AGATHON: For our guide from the not so distant future who knows about dive bars and smoking bans, you are oddly out of the loop on Greek sport. Basically, they sell food at the competition. They also charge for people to watch. That leads to money being accrued which is then divided.
VIRGIL: Ahh, I see.
ARISTOPHANES: Hey, is Socrates in there slow-dancing by himself again?
AGATHON: Looks like it.
ARISTOPHANES: We should do something about it. I’ll go check on him.
VIRGIL: Sit down and close the door. They’re playing Cindi Lauper for Zeus’ sake. Socrates can take care of himself. So, back to the topic – these friendlies are really just concocted to make money?
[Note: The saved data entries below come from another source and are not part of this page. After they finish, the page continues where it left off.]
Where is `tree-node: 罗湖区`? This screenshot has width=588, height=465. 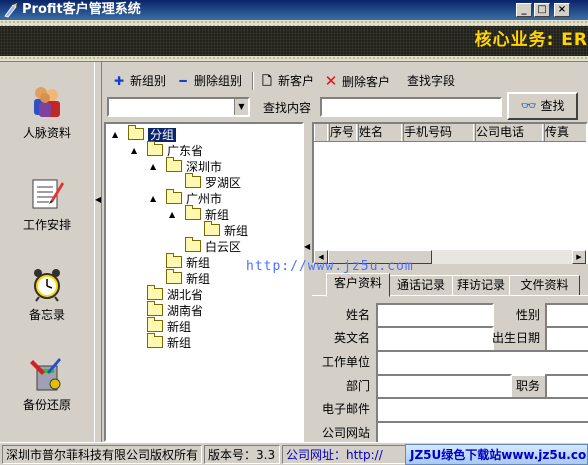
tree-node: 罗湖区 is located at coordinates (206, 182).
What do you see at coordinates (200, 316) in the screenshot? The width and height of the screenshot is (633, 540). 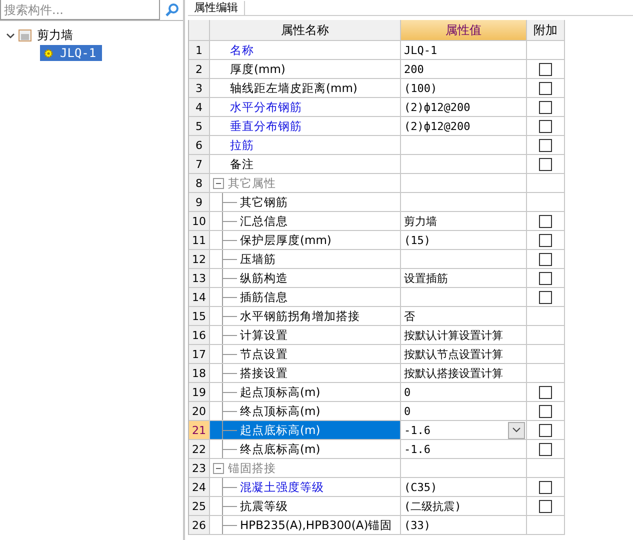 I see `row-number: 15` at bounding box center [200, 316].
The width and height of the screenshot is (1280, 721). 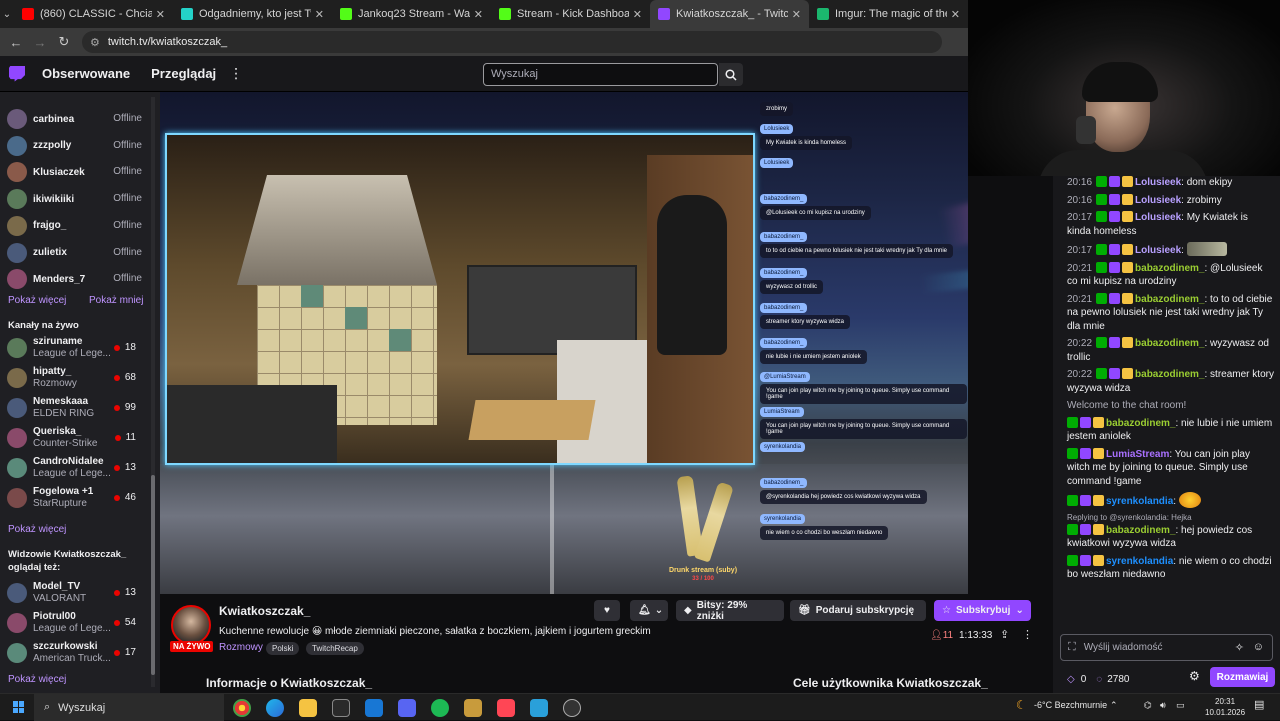 I want to click on stream-category: Rozmowy, so click(x=241, y=648).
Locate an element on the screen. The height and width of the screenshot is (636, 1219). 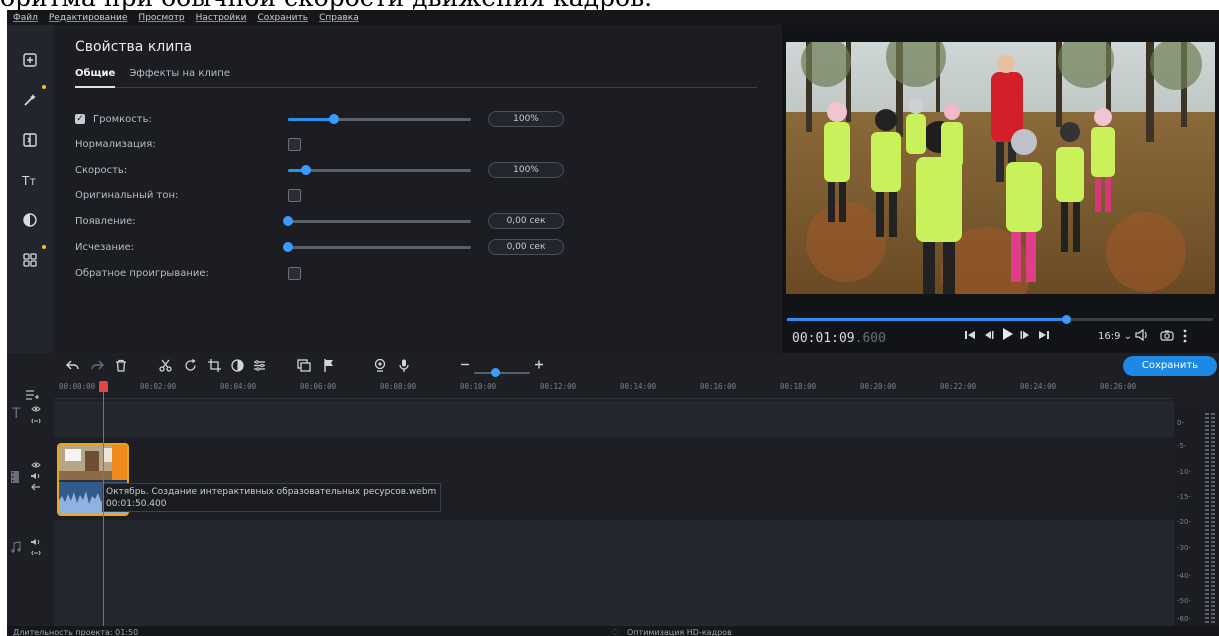
meter-label: -50- is located at coordinates (1184, 601).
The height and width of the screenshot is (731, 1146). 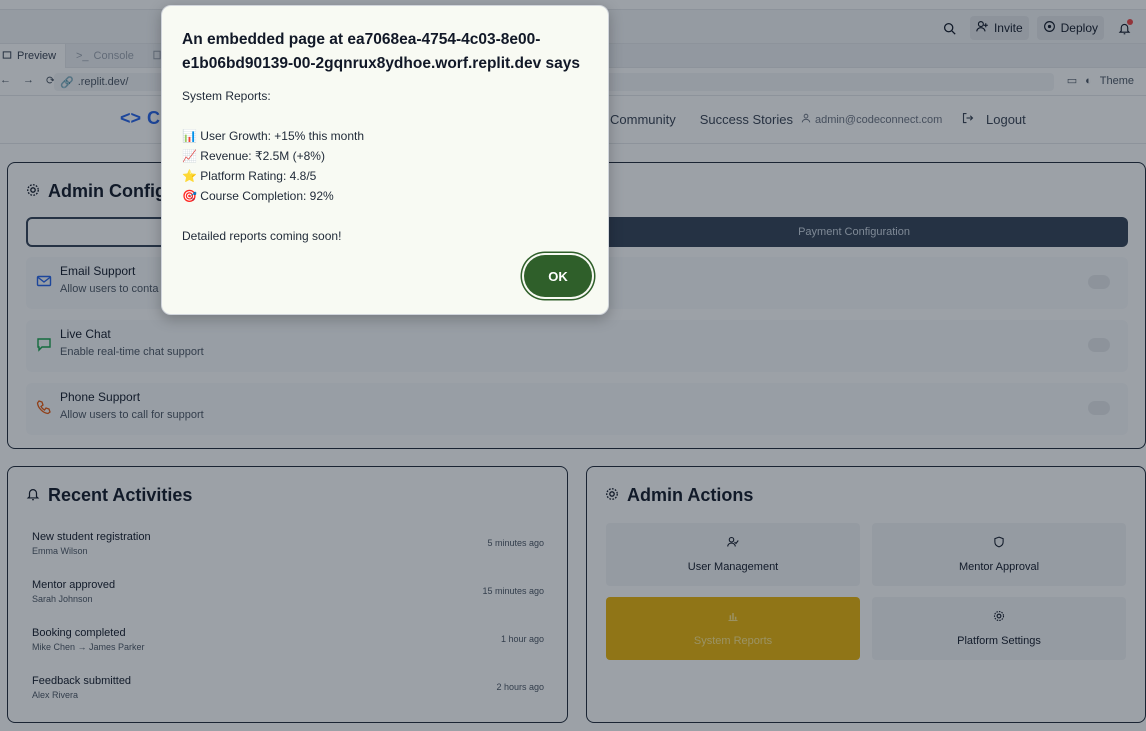 What do you see at coordinates (1008, 28) in the screenshot?
I see `invite-label: Invite` at bounding box center [1008, 28].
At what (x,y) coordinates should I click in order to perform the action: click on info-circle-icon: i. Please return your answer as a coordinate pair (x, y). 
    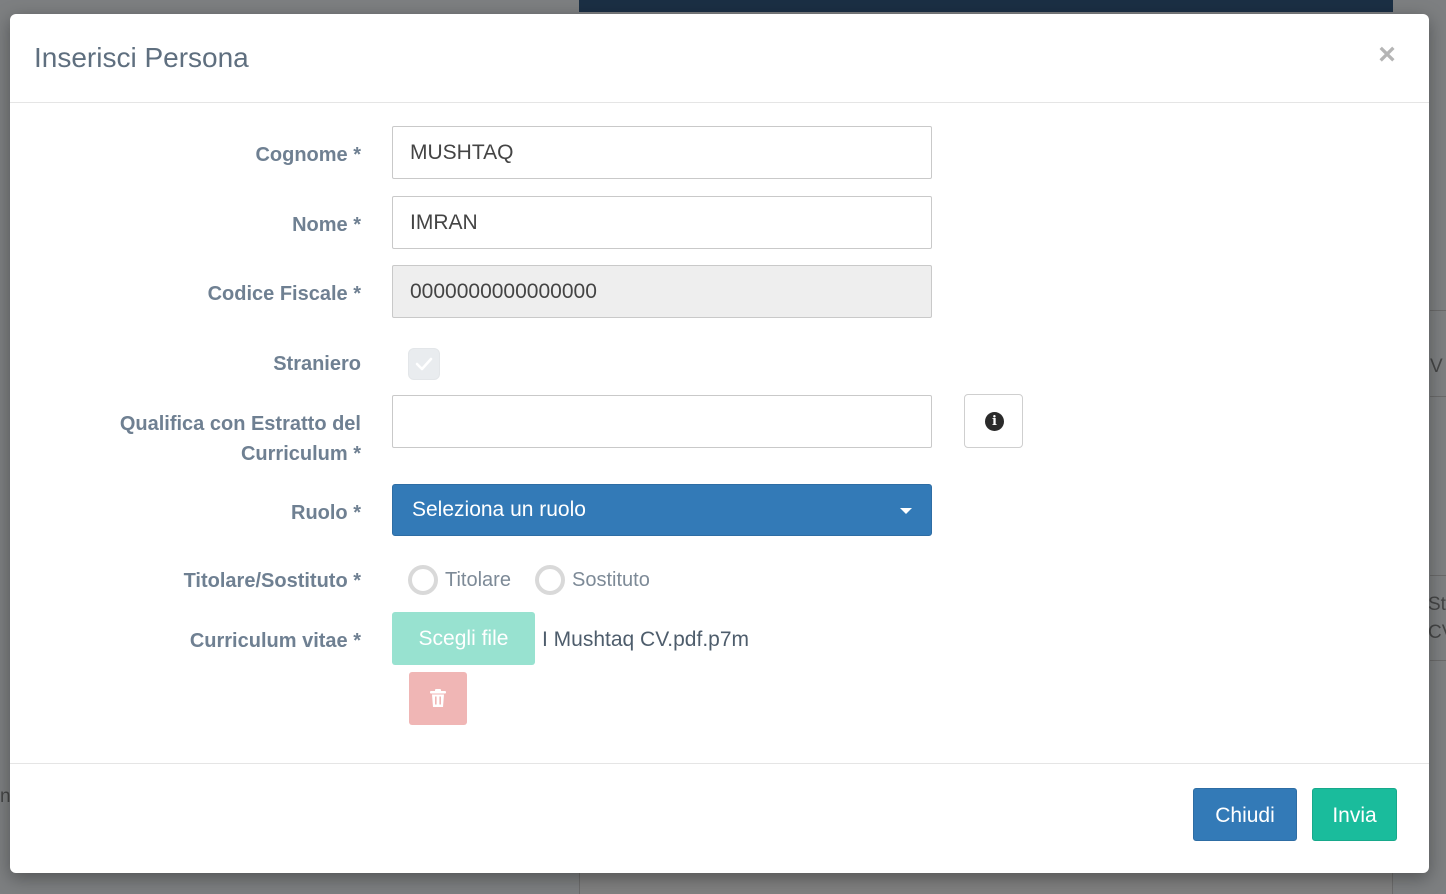
    Looking at the image, I should click on (994, 422).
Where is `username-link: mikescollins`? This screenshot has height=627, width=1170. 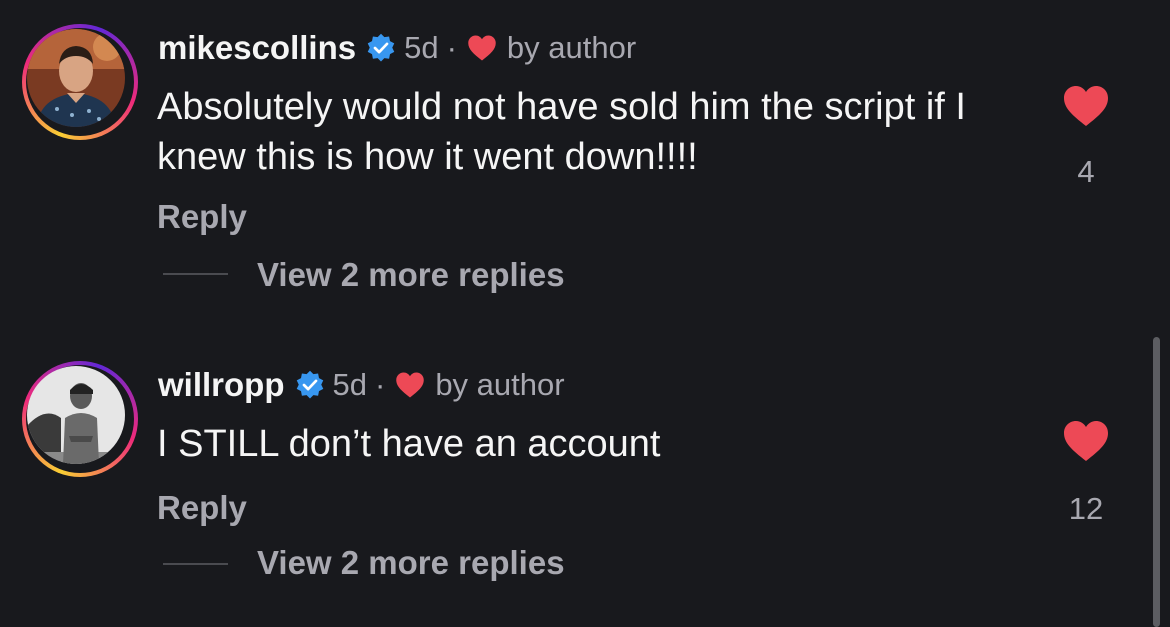 username-link: mikescollins is located at coordinates (257, 48).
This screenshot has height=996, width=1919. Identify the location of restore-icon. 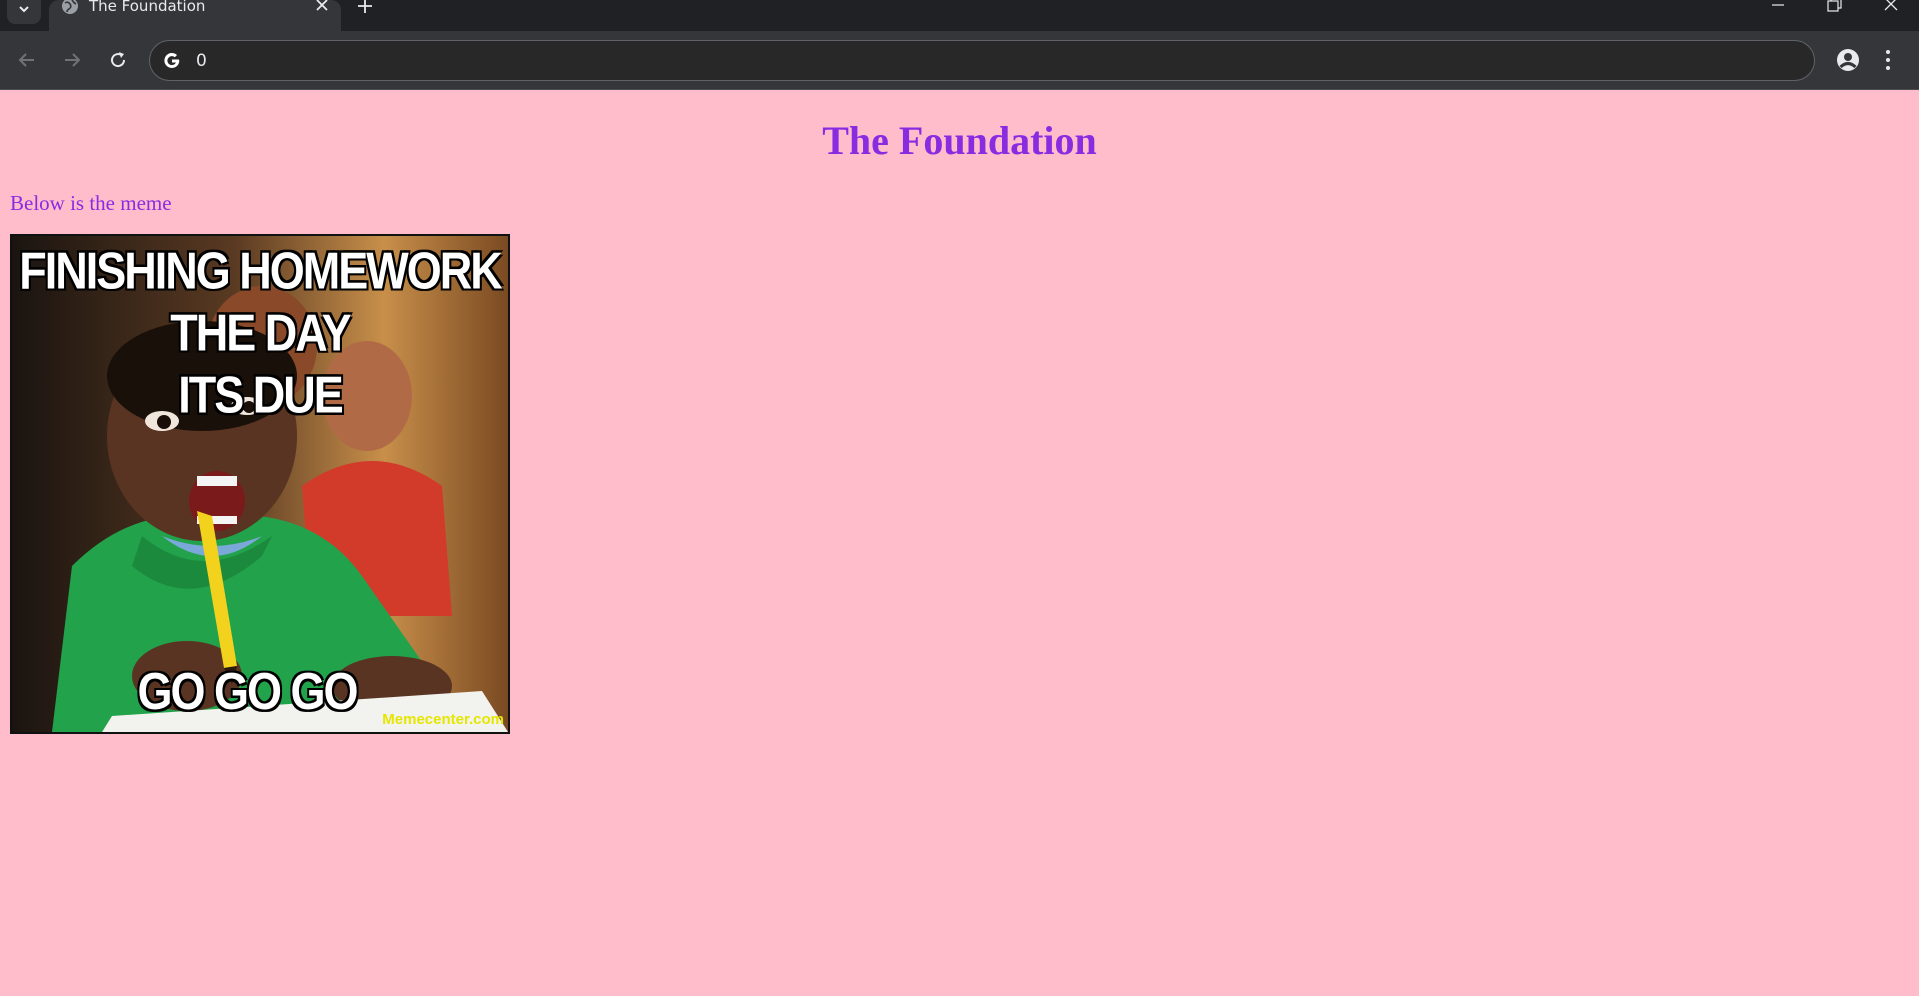
(1834, 7).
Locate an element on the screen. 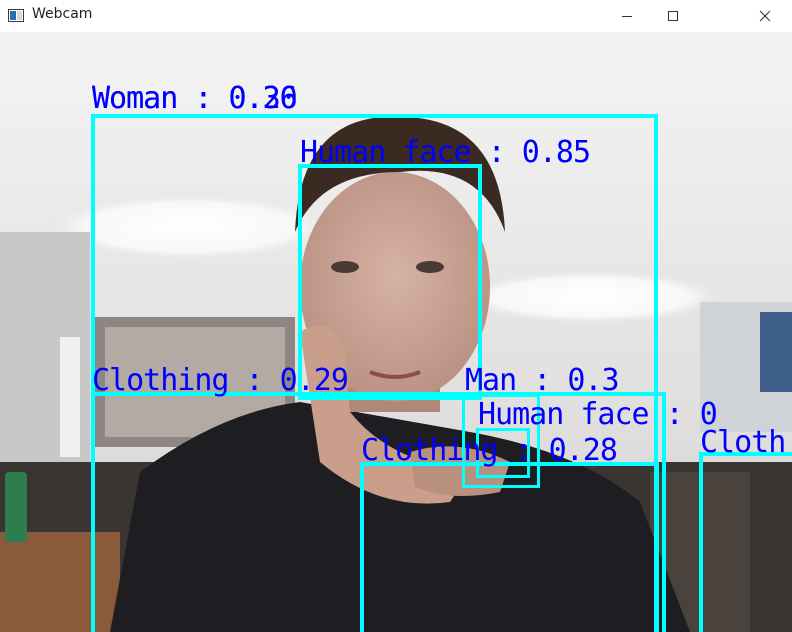 The width and height of the screenshot is (792, 632). detection-label-face-small: Human face : 0 is located at coordinates (598, 414).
ARISTOPHANES: Well, no, you probably can’t go that far. Some athletes used them as a quasi-practice – not quite a warmup, but too half-assed to be a true competition.
AGATHON: I have no problem with athletes earning their livelihood. If folks didn’t pay for plays, we’d all be broke as fuck.
ARISTOPHANES: But did we become artists merely for the exchange of money? Or does that merely allow us to exist and follow our chosen path?
VIRGIL: [Sighs] Here we go again…..
AGATHON: Says the guy sipping on house gin and hasn’t written anything readable since The Wasps….Calm down, sit down Aristo, you know I’m messing with you.
ARISTOPHANES: You poets are all the same, hidden in your offices or whatever and turning out poems to be read by only a few. It’s not my fault plays are my calling and handsomely profitable.
AGATHON: When you put in so much filler like singing choruses and disrespectful depictions of the Gods, how can you not turn a dime?
VIRGIL: Dime? What?
ARISTOPHANES: Hey, guys, Socrates is definitely dry-humping somebody in there right now.
VIRGIL: They’re playing Bon Jovi. Let it slide for now.
AGATHON: As I was saying – the play too directly appeals to the masses, and thus lowers itself to their often prurient and petty gut desires.
VIRGIL: Sit down Aristo. Come on, man.
ARISTOPAHNES: I’m not going to sit here and get shit on. My plays are no worse than friendlies, at least we can agree on that.
VIRGIL: Nobody was comparing your plays with that friendly concept, which sounds at least superficially at odds with the whole “competition” thing.
AGATHON: Sparta and Athens “friendly”, ha.
ARISTOPHANES: Guys, Socrates is definitely passed out, hunched over the bar, and that “bouncer fellow” is prodding him.
VIRGIL: Yeah, okay I’ll go check it out. But I am so not paying his drink tab this time.